Analysts expect Snap to show fourth-quarter growth of less than 1%, followed by expansion of 1.6% in the current period, according to Refinitv.
‘Little bit of a rebound’
Meta, whose ad business is more than 20 times the size of Snap’s, is expected to report a third straight quarter of declines — and its steepest drop yet — at more than 6%, according to Refinitiv. Revenue is expected to fall another 2.8% in the first quarter, before sub-1% growth returns in the second period.
Since April 2021, when Apple’s ATT update went into effect, Meta has been working on improving its advertising technology and has been utilizing data from other sources. Some retailers, for instance, told CNBC that they’ve been porting their customer data from their Shopify
“There’s some signals that maybe Facebook is seeing a little bit of a turnaround in ad spending,” said Debra Williamson, an analyst at research firm Insider Intelligence.
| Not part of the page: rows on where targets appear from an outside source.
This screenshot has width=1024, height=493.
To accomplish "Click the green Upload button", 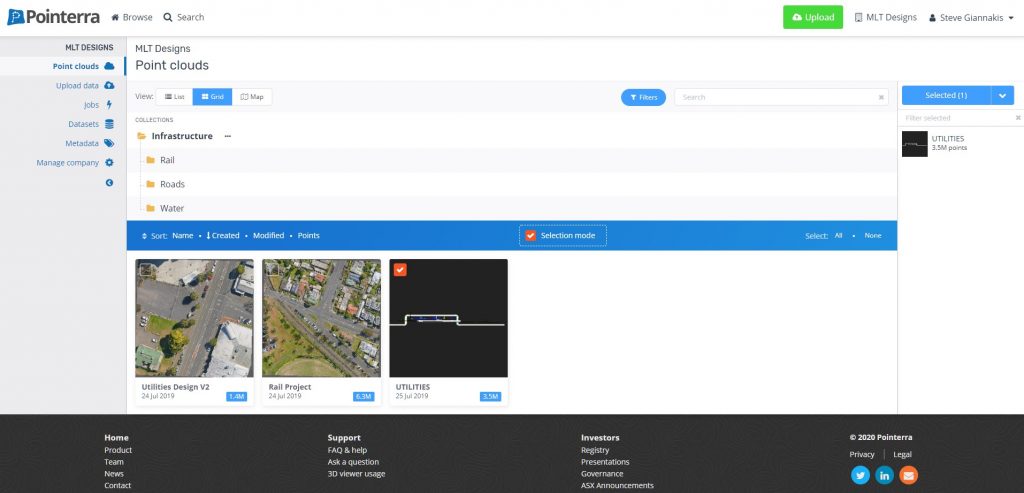I will (812, 17).
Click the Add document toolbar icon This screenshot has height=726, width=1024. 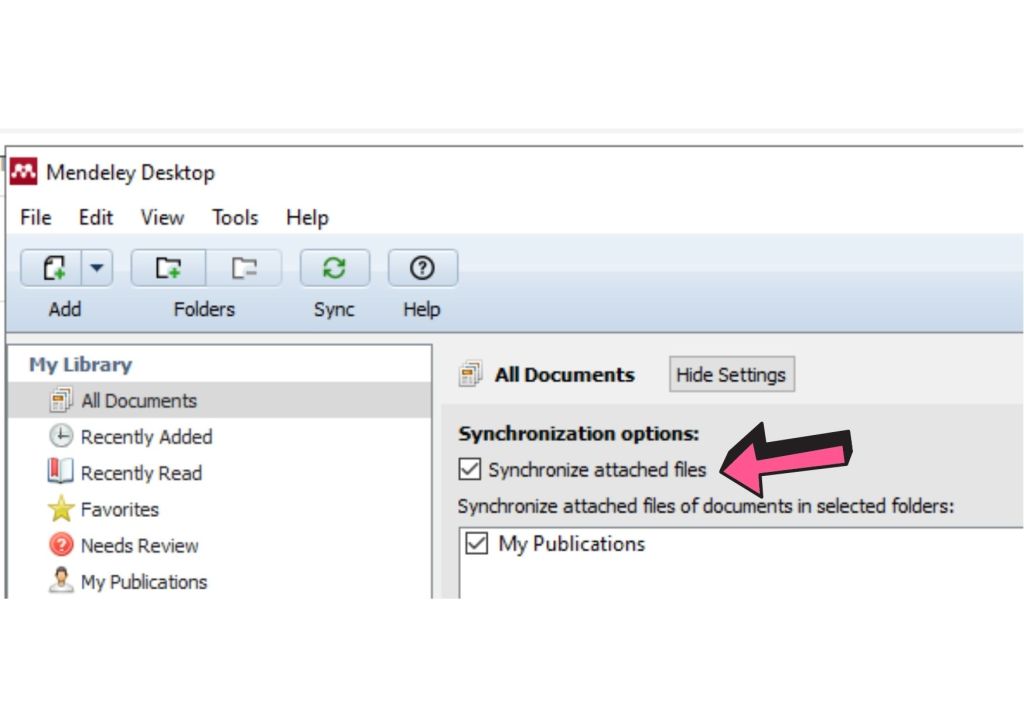tap(54, 268)
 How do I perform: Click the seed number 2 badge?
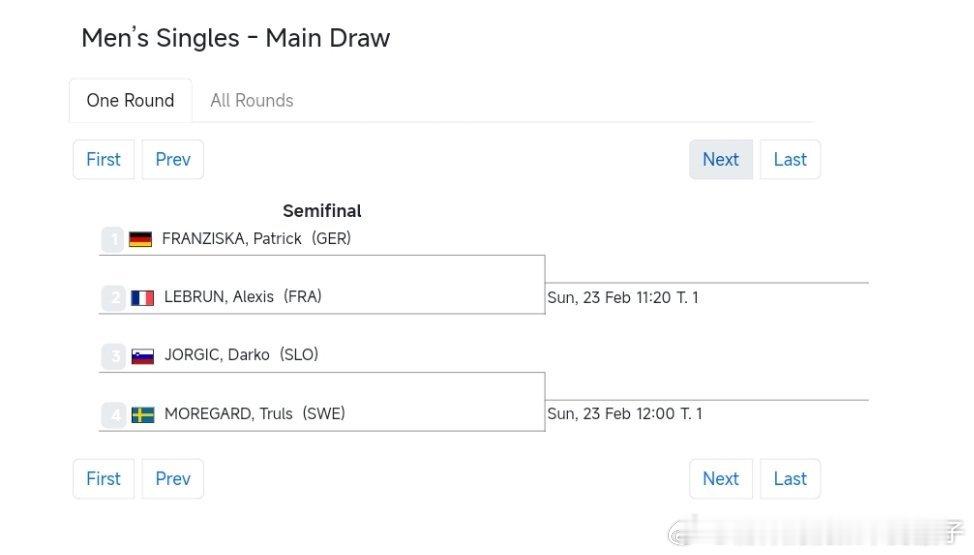[x=114, y=298]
However, TikTok has driven consumers from stagnant updates to short videos, and Facebook has been slow to catch up to the trend. Meanwhile, even with Meta’s incremental improvements to its ad system, the impact of Apple’s privacy change was so severe that Facebook and Instagram are nowhere close to making up for it.
“Facebook has had a lot of challenges with coming up with its own tools and metrics to be able to prove the effectiveness of those ads,” Williamson said. “I think it’s getting better at that, so I’m hopeful that we will see maybe a bit of a rebound for Facebook, compared to the past couple of quarters.”
Google’s business has been less harmed by Apple’s moves, but it’s still being hit hard by the economic slowdown and by TikTok. Growth at Alphabet is expected to come in below 1% in the fourth quarter of 2022 and slowly build in 2023, not reaching double digits until the last quarter of the year.
“Among the existing players, TikTok is expected to be the largest share gainer within Digital Video advertising over the next two years,” Cowen analysts wrote. They estimate TikTok will capture 8% of budgets in 2024, up from 6% in 2022.
Amazon’s ad business has also made major inroads, as e-retailers show their willingness to pay big bucks to promote their brands on the company’s site and across its various services. According to Insider Intelligence, Amazon catured 13% of the digital ad market last year, and in the third quarter Amazon’s ad business grew by 25% even as overall revenue missed estimates.
Analysts expect Amazon’s ad unit to show growth of 17% in the fourth quarter, well ahead of its peers, and to stick in the mid-teens throughout 2023, according to FactSet.
And then there’s Netflix company debuted a new ad-supported streaming tier in November that costs $6.99 a month.
“Netflix is expected to climb from 0% of budgets in 2022 to nearly ~4% of Digital Video ad spend by 2024,” the Cowen analysts said.
Still, the biggest uncertainty looming over this year’s online ad market is the shaky economy, said Barton Crockett, an analyst at Rosenblatt Securities. He has a hold rating on Meta, Snap, Amazon and Netflix, and recommends buying Alphabet and Apple, according to FactSet.
If the economy improves, “things that are very economically sensitive, like advertising, will be an attraction for investors across the spectrum,” Crockett said. “That could be great for everyone in this group.”
It’s a giant and risky bet. The U.S. Department of Commerce said last week that consumer spending dropped 0.2% in December, indicating that people are still holding onto their cash.
“In that circumstance, it will be hard for there to be any kind of meaningful expansion of ad spend,” Barton Crockett said.